Dinner and the theater!

None of the four of them ever forgot. The stew maybe, the concerts not.

Joni all light, on a bright stage, nice light airy fluffy feeling, the feeling you got from hearing her “Clouds.” The audience buoyed, buoyant, bouncy, behind her, with her, all the way, wanting to show, make her know, how they loved her—once she forgot the words to a song and everywhere were smiles, sighs of sympathy, a feeling through the hall that everyone wanted to run to the stage and feed her some special warm homemade chicken soup. Sad songs she sang them, yes, too, but sweet, sincere, soulful, soft as a breeze. Yes, yes, yes, Joni! This was the bright warm milk of the world.

Janis all dark on the stage before a spot struck sudden on her, she in a deep purple satin outfit, cut sexy-crazy, sight of her set off screams and some fans scrambled out of their seats to run down the aisle and get near the stage get near Janis, source of that painful power pulsing out through the wiry little body, the sing-shout plea to “Take a little bit a my heart now, bay-bee …” and they would if they could in a way they did, the hungry audience hot and mean in a heavy atmosphere of smoke from joints the management gave up trying to stop, the smoke thick, everywhere, electric roar of the band a blare but her voice going over it, beyond it, guts wrenching but making it music. This was what it was to be alone in the dark and not be afraid to be afraid.
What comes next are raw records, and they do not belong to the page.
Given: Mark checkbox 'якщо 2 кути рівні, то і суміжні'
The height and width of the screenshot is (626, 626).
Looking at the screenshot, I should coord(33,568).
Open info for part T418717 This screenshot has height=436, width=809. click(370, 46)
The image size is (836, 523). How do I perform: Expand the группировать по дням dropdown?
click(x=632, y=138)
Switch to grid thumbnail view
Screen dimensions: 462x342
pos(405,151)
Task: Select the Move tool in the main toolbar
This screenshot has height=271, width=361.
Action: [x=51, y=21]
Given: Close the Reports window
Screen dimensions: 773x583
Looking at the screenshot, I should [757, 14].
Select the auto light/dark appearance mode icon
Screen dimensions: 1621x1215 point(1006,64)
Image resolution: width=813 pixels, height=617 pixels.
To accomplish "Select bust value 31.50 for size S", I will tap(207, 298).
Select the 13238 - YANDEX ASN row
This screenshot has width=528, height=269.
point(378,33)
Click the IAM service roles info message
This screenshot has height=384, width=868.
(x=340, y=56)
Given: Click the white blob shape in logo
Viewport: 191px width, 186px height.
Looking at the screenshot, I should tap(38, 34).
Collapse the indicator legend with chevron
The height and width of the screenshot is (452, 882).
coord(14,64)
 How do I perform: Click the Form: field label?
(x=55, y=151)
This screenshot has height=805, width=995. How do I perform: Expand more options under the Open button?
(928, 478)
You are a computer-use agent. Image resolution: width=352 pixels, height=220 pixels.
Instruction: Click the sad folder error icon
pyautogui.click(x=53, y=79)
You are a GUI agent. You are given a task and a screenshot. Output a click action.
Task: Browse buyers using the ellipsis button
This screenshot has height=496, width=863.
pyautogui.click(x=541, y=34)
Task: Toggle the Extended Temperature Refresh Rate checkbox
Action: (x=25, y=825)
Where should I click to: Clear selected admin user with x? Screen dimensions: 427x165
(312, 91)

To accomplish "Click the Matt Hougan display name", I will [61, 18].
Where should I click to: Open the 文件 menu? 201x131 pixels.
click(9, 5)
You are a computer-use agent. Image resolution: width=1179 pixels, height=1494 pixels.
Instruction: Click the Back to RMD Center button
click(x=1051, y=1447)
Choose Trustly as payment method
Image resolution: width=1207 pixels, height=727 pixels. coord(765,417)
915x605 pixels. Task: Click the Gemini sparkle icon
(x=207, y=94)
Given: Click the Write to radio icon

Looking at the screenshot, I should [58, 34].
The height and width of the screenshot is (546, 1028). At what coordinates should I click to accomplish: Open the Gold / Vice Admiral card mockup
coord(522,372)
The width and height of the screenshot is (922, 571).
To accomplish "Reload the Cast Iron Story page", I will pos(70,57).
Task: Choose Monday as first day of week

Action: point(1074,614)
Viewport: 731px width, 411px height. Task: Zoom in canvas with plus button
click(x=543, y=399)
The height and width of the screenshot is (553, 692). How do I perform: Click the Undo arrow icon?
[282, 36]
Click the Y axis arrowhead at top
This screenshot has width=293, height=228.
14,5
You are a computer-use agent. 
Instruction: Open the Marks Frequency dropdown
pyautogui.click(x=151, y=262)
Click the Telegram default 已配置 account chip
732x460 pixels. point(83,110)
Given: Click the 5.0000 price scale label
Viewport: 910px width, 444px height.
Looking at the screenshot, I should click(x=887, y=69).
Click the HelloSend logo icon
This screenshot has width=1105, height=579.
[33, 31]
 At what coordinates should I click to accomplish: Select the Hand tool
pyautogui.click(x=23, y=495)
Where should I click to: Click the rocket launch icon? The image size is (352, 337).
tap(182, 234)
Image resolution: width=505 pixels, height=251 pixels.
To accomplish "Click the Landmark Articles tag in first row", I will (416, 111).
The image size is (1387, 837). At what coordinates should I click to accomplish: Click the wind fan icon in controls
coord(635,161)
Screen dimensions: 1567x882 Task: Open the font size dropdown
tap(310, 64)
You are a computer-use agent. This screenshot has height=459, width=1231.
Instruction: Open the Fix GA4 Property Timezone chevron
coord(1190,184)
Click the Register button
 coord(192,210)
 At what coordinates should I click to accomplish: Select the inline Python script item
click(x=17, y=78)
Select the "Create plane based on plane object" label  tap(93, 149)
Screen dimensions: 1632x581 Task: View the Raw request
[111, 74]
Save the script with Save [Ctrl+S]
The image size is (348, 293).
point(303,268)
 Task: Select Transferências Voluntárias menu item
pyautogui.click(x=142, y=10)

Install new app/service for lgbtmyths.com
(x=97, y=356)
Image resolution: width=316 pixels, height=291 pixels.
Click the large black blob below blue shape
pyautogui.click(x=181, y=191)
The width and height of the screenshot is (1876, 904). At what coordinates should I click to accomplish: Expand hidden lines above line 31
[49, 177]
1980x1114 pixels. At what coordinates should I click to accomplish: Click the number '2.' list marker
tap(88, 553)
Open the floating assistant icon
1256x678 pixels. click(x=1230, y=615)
After the Joni Mitchell concert they all went to Barnes’s, built a fire, drank wine, played her records.

After the Janis Joplin concert they just went home, not saying anything.

But that brought them closer, too, knowing they all understood things they didn’t have to say.

For the first time Gene could remember he really had it together, doing things he usually didn’t but wished he had later, living and loving and having friends. He had the nice sense he and Lou were settling— in but not down . Settling down sounded stodgy, settling in sounded warm.

He didn’t even mind the holidays coming, he figured he might even send a few cards.

Greetings .

They were for him, but not from Santa.

Uncle Sam.

He had got the message before but always been safe with a student deferment. At the rate he was going through college—colleges—he figured there was no way the war would still be on when he graduated. But it seemed like they couldn’t turn it off. It was part of life now like college and marriage and kids and career and retirement. They had quietly added Vietnam to the list. Like adding a new sand trap to the course just in case it was getting too easy.

Mainly he had tried to forget the whole thing.

But it had not forgot him .

“There’s got to be a way,” Lou said when he showed it to her, “out of it.”

“There is,” Gene said. “Canada. Jail. I can take my choice.”

Lou shook her head. She said there had to be others, at least another.

She went out and got a copy of the Cambridge Phoenix . That was a weekly paper that had stuff in it for students and hippies like the regular dailies mainly had stuff for housewives and guys who sold insurance and followed the Red Sox. The Phoenix had classified ads for everything from secondhand stereo bargains to getting laid, from how to get abortions to help for kicking heroin. They had a whole column just for draft counseling, and Lou and Gene went over the list and picked out what sounded best.

At the Draft Counseling Service in the basement of the Arlington Street Church, Gene talked with a hip-looking young lawyer, or maybe he was still just a law student, who had muttonchop sideburns and wore a corduroy suit with a sweater underneath the jacket. He looked like one of the young lawyers on a TV series who shun the offers of big corporate firms to help the oppressed and live on containers of black coffee and takeout sandwiches. He said to call him Pete.

“Tell me, Gene,” Pete said, tapping his pencil, “do you have any strong religious background?”

“I was baptized,” Gene said, “a Methodist.”